- **EXERCISE GOAL**
Return only the lines from the one containing "Click the right" to the end of the material, with each one exactly as it appears.

- **EXTRACTED RECORDS**
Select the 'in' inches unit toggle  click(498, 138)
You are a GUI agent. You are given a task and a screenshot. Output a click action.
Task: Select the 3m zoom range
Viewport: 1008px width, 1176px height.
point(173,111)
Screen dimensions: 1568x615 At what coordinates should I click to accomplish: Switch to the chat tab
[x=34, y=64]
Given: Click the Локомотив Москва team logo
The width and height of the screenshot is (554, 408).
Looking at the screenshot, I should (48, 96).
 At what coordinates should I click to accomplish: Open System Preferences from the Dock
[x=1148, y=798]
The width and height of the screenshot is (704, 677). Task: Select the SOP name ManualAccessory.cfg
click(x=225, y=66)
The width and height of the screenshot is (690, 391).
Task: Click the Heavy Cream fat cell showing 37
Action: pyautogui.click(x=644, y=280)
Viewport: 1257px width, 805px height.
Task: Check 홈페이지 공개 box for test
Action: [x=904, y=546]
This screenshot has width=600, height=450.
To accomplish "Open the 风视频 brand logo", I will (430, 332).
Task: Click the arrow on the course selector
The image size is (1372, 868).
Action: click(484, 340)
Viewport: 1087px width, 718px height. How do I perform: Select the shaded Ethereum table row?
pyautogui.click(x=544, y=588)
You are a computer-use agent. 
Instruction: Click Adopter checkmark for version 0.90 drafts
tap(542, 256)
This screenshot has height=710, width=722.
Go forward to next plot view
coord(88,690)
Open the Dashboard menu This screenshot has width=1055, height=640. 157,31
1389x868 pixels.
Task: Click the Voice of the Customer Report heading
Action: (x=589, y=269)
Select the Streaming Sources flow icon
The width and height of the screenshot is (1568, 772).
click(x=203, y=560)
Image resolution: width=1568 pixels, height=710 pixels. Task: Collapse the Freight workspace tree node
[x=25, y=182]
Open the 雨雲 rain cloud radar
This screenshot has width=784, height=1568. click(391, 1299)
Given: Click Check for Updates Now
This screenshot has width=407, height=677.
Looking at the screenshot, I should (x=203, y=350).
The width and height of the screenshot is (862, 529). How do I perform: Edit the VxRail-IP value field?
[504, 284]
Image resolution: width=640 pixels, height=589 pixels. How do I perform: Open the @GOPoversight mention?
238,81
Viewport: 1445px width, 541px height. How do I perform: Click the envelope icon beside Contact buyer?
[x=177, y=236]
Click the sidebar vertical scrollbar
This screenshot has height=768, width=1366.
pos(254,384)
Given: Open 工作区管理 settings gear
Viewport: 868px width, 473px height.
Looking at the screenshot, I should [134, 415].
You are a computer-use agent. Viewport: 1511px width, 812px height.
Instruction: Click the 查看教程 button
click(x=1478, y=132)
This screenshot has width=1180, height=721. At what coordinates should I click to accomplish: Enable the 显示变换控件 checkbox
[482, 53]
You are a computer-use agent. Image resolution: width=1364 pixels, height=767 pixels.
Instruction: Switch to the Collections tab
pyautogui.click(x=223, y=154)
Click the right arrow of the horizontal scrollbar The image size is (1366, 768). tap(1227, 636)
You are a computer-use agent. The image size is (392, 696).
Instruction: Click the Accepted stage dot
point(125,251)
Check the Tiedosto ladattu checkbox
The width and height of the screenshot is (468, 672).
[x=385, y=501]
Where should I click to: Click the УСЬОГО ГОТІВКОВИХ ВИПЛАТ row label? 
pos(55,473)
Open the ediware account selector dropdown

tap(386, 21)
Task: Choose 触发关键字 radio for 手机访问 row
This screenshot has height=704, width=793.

- **OUTPUT OF THE TASK**
Click the right arrow of the horizontal scrollbar The image size is (1366, 768). tap(1227, 636)
You are a computer-use agent. The image size is (392, 696).
Instruction: Click the Accepted stage dot
point(125,251)
Check the Tiedosto ladattu checkbox
The width and height of the screenshot is (468, 672).
[x=385, y=501]
Where should I click to: Click the УСЬОГО ГОТІВКОВИХ ВИПЛАТ row label? 
pos(55,473)
Open the ediware account selector dropdown

tap(386, 21)
Task: Choose 触发关键字 radio for 手机访问 row
This screenshot has height=704, width=793.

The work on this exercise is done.